Touching the labor situation, President Cardenas drew cheers from the legislators when, in the manner of Franklin Roosevelt’s “both your houses” remark (see p. 11), he attacked recent strikes caused by political squabbles, called inter-union conflicts “unjustified,” said they served to “give arms to our enemies.” With a warning to American, British, oil and mining interests, Rightist sympathizers, that the revolution would proceed despite “discontent at popular conquests,” the President sat down. As he did so a cameraman tumbled off the platform. Superstitious Congressmen muttered among themselves that this was a bad omen.

Few hours later a band of laborers, fired with their President’s pronouncements, raided a meeting of the antiSemitic, anti-Communist Mexican National Vanguard.

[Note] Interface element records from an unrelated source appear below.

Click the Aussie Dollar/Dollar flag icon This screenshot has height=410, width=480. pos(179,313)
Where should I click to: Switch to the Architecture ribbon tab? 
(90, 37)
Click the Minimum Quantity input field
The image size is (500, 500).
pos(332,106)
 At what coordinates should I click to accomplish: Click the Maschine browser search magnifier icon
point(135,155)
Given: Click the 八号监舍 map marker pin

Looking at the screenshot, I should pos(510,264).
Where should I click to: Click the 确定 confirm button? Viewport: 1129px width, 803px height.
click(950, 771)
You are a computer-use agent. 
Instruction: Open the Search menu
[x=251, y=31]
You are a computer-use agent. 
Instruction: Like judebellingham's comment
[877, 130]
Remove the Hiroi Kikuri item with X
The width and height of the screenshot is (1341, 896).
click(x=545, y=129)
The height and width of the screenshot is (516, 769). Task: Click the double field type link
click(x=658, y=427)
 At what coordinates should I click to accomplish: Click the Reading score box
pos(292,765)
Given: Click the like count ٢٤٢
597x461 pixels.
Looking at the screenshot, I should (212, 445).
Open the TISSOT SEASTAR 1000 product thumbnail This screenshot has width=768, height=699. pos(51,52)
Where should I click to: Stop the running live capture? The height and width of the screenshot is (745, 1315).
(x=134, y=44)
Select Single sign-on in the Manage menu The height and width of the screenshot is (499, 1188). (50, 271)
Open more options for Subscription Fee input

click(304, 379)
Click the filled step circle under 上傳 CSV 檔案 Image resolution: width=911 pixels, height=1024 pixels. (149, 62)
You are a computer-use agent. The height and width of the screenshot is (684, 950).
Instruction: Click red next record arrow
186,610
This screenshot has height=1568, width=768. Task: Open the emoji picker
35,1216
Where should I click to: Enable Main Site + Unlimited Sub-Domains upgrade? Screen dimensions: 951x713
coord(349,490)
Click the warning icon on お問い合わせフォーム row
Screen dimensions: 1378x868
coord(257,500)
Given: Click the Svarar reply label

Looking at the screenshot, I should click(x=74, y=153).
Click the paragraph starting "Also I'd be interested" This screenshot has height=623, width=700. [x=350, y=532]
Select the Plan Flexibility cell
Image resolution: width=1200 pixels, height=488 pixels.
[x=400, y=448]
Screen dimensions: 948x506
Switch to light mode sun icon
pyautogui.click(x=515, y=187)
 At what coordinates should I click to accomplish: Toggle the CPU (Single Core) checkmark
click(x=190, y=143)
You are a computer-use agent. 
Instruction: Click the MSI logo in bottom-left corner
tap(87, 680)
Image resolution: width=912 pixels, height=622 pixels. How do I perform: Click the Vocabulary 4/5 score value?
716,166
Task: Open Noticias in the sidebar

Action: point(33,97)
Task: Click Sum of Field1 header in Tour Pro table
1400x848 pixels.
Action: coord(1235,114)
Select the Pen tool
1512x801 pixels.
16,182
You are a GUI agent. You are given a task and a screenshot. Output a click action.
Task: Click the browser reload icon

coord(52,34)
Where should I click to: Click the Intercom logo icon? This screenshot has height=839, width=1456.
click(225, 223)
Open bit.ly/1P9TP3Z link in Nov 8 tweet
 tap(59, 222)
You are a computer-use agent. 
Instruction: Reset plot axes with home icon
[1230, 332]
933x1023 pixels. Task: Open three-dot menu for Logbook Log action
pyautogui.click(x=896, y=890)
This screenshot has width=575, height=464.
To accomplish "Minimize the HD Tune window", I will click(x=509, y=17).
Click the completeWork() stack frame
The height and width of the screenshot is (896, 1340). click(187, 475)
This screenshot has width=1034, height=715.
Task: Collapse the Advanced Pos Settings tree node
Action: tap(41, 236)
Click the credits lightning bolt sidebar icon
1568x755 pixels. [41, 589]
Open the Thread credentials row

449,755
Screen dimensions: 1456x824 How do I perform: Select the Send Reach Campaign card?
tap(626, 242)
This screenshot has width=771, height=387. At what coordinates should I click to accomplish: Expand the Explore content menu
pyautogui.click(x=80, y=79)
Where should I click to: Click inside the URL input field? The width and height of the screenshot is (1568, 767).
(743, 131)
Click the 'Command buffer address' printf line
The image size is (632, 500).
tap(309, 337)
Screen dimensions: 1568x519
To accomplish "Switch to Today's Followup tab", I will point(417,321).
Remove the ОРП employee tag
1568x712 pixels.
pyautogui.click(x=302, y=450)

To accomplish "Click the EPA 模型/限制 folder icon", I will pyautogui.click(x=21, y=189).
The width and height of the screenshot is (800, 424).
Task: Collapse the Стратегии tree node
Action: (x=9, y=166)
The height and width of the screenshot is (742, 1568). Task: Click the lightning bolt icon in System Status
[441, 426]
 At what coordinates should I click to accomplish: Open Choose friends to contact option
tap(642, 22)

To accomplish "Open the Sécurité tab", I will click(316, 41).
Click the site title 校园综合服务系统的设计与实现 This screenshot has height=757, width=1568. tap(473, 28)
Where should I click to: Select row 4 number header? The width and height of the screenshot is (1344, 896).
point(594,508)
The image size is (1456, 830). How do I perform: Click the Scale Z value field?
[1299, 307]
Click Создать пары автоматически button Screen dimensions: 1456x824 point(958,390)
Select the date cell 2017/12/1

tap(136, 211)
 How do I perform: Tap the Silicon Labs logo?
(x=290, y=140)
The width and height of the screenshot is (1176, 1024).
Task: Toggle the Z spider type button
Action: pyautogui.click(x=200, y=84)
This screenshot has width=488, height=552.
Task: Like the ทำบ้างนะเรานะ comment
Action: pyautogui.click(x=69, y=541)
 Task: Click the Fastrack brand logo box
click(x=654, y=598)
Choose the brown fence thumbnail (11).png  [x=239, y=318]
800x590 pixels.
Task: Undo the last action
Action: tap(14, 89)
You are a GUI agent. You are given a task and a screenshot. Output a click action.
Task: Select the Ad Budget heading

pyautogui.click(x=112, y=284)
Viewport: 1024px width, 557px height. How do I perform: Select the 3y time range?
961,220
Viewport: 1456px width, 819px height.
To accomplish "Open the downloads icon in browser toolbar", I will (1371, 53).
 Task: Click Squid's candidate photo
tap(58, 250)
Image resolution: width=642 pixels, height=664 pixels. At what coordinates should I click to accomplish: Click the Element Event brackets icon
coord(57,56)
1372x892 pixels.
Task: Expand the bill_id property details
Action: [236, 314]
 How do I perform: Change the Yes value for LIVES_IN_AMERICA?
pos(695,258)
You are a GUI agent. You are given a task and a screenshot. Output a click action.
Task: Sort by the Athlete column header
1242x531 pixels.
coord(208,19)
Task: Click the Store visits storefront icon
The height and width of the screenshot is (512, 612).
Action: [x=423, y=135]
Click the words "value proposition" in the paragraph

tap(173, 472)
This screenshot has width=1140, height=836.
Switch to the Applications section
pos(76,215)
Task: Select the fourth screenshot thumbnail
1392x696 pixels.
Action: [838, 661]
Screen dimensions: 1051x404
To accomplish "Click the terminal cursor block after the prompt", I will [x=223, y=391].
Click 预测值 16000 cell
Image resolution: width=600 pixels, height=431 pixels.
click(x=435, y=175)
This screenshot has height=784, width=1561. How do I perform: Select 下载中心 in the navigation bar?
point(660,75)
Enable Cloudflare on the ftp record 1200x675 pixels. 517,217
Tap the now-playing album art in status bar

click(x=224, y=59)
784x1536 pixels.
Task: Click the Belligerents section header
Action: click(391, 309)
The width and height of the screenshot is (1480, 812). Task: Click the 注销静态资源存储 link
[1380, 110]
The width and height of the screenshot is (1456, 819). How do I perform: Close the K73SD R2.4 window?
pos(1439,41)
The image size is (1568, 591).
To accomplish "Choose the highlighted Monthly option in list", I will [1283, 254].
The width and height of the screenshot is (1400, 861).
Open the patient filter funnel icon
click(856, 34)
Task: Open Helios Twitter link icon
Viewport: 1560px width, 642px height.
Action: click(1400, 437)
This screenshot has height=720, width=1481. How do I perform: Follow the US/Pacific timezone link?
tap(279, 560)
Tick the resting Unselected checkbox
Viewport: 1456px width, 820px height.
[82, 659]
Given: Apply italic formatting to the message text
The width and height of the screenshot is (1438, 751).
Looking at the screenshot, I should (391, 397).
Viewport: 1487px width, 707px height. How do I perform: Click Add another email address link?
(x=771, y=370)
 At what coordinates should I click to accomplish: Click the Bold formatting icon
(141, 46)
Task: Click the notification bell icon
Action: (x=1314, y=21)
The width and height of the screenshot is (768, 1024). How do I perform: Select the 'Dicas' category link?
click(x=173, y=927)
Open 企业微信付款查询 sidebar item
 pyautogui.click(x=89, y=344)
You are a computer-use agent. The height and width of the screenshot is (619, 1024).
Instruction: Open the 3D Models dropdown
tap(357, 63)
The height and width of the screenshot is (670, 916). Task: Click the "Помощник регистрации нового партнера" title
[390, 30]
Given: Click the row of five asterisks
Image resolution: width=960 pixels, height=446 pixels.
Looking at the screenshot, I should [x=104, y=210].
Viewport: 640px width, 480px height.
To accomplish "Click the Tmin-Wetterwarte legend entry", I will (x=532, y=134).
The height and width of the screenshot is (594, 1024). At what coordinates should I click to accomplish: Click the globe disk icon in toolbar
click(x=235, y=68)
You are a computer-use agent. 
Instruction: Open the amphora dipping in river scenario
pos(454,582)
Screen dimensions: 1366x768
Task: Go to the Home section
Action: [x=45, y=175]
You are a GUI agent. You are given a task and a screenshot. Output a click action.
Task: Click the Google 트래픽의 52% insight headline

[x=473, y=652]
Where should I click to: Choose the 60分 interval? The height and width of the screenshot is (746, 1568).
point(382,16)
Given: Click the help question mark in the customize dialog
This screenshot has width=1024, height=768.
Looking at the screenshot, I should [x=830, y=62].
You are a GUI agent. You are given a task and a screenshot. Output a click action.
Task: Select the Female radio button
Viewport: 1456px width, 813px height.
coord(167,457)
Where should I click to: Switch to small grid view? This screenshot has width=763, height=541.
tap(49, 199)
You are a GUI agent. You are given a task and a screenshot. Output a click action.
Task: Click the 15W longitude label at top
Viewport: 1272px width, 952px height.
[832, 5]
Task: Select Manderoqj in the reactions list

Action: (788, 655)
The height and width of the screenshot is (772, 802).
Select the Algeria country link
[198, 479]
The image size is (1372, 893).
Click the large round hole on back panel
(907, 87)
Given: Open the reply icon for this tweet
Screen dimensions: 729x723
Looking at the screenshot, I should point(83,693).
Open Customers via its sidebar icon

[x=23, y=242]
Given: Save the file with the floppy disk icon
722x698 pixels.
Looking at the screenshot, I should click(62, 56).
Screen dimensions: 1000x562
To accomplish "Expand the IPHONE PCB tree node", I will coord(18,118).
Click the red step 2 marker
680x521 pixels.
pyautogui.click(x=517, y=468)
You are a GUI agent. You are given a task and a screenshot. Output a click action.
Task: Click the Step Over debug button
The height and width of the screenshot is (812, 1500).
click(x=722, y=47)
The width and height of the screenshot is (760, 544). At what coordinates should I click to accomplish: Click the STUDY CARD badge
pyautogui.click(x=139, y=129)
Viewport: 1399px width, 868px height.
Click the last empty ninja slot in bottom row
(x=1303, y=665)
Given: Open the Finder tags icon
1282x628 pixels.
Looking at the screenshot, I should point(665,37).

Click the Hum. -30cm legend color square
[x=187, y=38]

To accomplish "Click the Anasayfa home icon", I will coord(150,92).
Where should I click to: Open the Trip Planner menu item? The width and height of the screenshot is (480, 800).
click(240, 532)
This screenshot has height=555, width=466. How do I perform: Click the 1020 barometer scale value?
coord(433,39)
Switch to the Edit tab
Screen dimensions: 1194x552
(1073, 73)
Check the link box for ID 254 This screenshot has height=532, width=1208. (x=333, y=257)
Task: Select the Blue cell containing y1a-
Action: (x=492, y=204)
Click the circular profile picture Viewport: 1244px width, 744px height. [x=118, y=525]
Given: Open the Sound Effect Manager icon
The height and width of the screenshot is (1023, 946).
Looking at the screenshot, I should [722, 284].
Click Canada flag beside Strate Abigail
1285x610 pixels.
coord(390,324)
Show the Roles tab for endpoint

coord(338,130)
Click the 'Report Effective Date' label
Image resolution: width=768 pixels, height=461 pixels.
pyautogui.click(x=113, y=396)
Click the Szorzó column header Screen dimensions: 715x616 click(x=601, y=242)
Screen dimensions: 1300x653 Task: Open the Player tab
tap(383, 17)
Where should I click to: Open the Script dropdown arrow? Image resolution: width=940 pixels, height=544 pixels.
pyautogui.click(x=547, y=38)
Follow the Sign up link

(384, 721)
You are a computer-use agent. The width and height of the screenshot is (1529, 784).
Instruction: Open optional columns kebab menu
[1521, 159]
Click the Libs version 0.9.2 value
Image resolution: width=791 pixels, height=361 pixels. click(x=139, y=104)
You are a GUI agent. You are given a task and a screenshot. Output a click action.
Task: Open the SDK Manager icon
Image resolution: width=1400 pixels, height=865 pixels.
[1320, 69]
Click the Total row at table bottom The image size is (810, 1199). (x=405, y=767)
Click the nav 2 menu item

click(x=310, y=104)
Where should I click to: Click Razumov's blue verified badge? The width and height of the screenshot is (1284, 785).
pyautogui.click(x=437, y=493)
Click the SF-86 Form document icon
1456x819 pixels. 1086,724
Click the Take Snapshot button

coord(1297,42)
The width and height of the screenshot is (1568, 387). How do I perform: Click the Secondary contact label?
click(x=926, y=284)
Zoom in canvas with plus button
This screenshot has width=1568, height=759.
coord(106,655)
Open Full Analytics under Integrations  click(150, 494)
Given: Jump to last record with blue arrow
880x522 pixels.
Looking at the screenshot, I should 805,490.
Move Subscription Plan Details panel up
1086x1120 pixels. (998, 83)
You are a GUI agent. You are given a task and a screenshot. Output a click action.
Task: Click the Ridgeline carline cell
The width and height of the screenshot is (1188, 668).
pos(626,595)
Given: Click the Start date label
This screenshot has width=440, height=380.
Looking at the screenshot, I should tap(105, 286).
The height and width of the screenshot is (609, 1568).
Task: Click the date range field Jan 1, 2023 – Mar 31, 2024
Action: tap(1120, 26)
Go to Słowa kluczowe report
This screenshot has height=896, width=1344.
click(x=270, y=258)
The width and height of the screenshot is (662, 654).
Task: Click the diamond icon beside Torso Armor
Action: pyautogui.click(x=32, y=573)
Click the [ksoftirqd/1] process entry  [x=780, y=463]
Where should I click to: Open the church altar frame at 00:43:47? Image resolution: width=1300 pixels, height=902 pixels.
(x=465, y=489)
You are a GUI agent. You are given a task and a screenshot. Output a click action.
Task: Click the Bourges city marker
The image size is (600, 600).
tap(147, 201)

Shots were fired, several were wounded, including Vanguard President Ruben Moreno Padres, who was knifed in the back. Rightist sympathizers blamed the CTM (Confederation of Mexican Workers) for the clash. Faced with the accusation, Confederation Secretary-General Vicente Lombardo Toledano coyly attributed the attack to “some people passing by who heard the Vanguard attacking the Government and rushed to its defense.”

This week genial U. S. Ambassador Josephus Daniels, fresh from a conference with President Roosevelt, informed the Mexican Government that “Washington is interested in the situation confronting the petroleum companies.” Fear that the U. S. $200,000,000 oil interests, the U. S. $500,000,000 mining interests will be squeezed out by taxation, higher wage demands, has been haunting American industrialists in Mexico during Cardenas’ term. Taking the first important formal step affecting U. S.-Mexican relations in four years, the Ambassador warned that “anything that would disturb the status quo and good relations would be regretted.”